• _WHAT IS REQUIRED_
Convert the lines below into a JSON list of strings, with one string for each line and blank lines omitted.

• _EXTRACTED MATERIAL_
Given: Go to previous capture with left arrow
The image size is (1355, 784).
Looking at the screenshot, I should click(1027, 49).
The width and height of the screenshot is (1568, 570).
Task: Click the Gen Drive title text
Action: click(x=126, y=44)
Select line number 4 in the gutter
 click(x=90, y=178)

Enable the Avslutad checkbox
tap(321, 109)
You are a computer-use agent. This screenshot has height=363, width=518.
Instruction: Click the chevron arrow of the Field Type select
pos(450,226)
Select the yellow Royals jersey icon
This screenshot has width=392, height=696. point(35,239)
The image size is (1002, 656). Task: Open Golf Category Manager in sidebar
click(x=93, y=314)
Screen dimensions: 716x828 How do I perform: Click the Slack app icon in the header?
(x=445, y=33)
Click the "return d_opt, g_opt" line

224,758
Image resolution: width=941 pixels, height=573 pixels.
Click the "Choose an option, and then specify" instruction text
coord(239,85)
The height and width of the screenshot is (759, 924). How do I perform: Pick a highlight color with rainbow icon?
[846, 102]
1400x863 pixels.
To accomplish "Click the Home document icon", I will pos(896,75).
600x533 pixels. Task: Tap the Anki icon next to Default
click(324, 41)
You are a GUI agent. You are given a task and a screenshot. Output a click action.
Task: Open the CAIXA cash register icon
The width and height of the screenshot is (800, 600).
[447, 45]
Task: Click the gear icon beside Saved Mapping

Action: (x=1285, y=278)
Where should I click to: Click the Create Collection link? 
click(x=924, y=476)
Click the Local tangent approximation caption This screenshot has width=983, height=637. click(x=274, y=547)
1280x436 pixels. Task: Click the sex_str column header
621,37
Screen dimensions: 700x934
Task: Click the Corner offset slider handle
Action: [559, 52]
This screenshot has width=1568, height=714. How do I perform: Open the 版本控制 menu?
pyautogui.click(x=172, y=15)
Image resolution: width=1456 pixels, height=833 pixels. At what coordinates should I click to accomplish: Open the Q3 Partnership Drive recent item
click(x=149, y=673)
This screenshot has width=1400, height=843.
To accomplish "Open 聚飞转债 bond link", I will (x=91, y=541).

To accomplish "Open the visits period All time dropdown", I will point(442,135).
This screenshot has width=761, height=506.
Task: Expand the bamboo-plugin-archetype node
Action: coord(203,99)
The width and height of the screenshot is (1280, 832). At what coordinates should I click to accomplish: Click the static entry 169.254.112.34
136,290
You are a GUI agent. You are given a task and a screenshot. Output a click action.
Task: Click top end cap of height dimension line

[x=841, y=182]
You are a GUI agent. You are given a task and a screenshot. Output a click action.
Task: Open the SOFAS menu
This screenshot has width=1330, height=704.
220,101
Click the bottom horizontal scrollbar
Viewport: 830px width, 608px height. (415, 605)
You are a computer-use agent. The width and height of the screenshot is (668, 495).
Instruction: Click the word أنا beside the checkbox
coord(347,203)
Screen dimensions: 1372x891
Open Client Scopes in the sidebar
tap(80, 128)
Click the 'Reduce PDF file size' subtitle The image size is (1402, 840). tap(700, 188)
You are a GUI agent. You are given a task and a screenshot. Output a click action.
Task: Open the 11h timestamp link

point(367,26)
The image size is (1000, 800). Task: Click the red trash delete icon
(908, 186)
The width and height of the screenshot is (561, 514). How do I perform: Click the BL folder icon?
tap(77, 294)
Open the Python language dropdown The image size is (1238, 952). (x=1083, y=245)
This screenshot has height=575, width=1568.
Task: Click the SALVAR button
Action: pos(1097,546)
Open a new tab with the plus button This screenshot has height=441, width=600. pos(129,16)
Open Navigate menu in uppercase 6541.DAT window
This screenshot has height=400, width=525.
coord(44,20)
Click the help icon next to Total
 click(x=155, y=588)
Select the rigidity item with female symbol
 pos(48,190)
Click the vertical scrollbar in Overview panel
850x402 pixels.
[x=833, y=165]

• _EXPECTED ANSWER_
[
  "Given: Go to previous capture with left arrow",
  "The image size is (1355, 784).",
  "Looking at the screenshot, I should click(1027, 49).",
  "The width and height of the screenshot is (1568, 570).",
  "Task: Click the Gen Drive title text",
  "Action: click(x=126, y=44)",
  "Select line number 4 in the gutter",
  " click(x=90, y=178)",
  "Enable the Avslutad checkbox",
  "tap(321, 109)",
  "You are a computer-use agent. This screenshot has height=363, width=518.",
  "Instruction: Click the chevron arrow of the Field Type select",
  "pos(450,226)",
  "Select the yellow Royals jersey icon",
  "This screenshot has width=392, height=696. point(35,239)",
  "The image size is (1002, 656). Task: Open Golf Category Manager in sidebar",
  "click(x=93, y=314)",
  "Screen dimensions: 716x828 How do I perform: Click the Slack app icon in the header?",
  "(x=445, y=33)",
  "Click the \"return d_opt, g_opt\" line",
  "224,758",
  "Image resolution: width=941 pixels, height=573 pixels.",
  "Click the \"Choose an option, and then specify\" instruction text",
  "coord(239,85)",
  "The height and width of the screenshot is (759, 924). How do I perform: Pick a highlight color with rainbow icon?",
  "[846, 102]",
  "1400x863 pixels.",
  "To accomplish \"Click the Home document icon\", I will pos(896,75).",
  "600x533 pixels. Task: Tap the Anki icon next to Default",
  "click(324, 41)",
  "You are a GUI agent. You are given a task and a screenshot. Output a click action.",
  "Task: Open the CAIXA cash register icon",
  "The width and height of the screenshot is (800, 600).",
  "[447, 45]",
  "Task: Click the gear icon beside Saved Mapping",
  "Action: (x=1285, y=278)",
  "Where should I click to: Click the Create Collection link? ",
  "click(x=924, y=476)",
  "Click the Local tangent approximation caption This screenshot has width=983, height=637. click(x=274, y=547)",
  "1280x436 pixels. Task: Click the sex_str column header",
  "621,37",
  "Screen dimensions: 700x934",
  "Task: Click the Corner offset slider handle",
  "Action: [559, 52]",
  "This screenshot has width=1568, height=714. How do I perform: Open the 版本控制 menu?",
  "pyautogui.click(x=172, y=15)",
  "Image resolution: width=1456 pixels, height=833 pixels. At what coordinates should I click to accomplish: Open the Q3 Partnership Drive recent item",
  "click(x=149, y=673)",
  "This screenshot has width=1400, height=843.",
  "To accomplish \"Open 聚飞转债 bond link\", I will (x=91, y=541).",
  "To accomplish \"Open the visits period All time dropdown\", I will point(442,135).",
  "This screenshot has width=761, height=506.",
  "Task: Expand the bamboo-plugin-archetype node",
  "Action: coord(203,99)",
  "The width and height of the screenshot is (1280, 832). At what coordinates should I click to accomplish: Click the static entry 169.254.112.34",
  "136,290",
  "You are a GUI agent. You are given a task and a screenshot. Output a click action.",
  "Task: Click top end cap of height dimension line",
  "[x=841, y=182]",
  "You are a GUI agent. You are given a task and a screenshot. Output a click action.",
  "Task: Open the SOFAS menu",
  "This screenshot has width=1330, height=704.",
  "220,101",
  "Click the bottom horizontal scrollbar",
  "Viewport: 830px width, 608px height. (415, 605)",
  "You are a computer-use agent. The width and height of the screenshot is (668, 495).",
  "Instruction: Click the word أنا beside the checkbox",
  "coord(347,203)",
  "Screen dimensions: 1372x891",
  "Open Client Scopes in the sidebar",
  "tap(80, 128)",
  "Click the 'Reduce PDF file size' subtitle The image size is (1402, 840). tap(700, 188)",
  "You are a GUI agent. You are given a task and a screenshot. Output a click action.",
  "Task: Open the 11h timestamp link",
  "point(367,26)",
  "The image size is (1000, 800). Task: Click the red trash delete icon",
  "(908, 186)",
  "The width and height of the screenshot is (561, 514). How do I perform: Click the BL folder icon?",
  "tap(77, 294)",
  "Open the Python language dropdown The image size is (1238, 952). (x=1083, y=245)",
  "This screenshot has height=575, width=1568.",
  "Task: Click the SALVAR button",
  "Action: pos(1097,546)",
  "Open a new tab with the plus button This screenshot has height=441, width=600. pos(129,16)",
  "Open Navigate menu in uppercase 6541.DAT window",
  "This screenshot has height=400, width=525.",
  "coord(44,20)",
  "Click the help icon next to Total",
  " click(x=155, y=588)",
  "Select the rigidity item with female symbol",
  " pos(48,190)",
  "Click the vertical scrollbar in Overview panel",
  "850x402 pixels.",
  "[x=833, y=165]"
]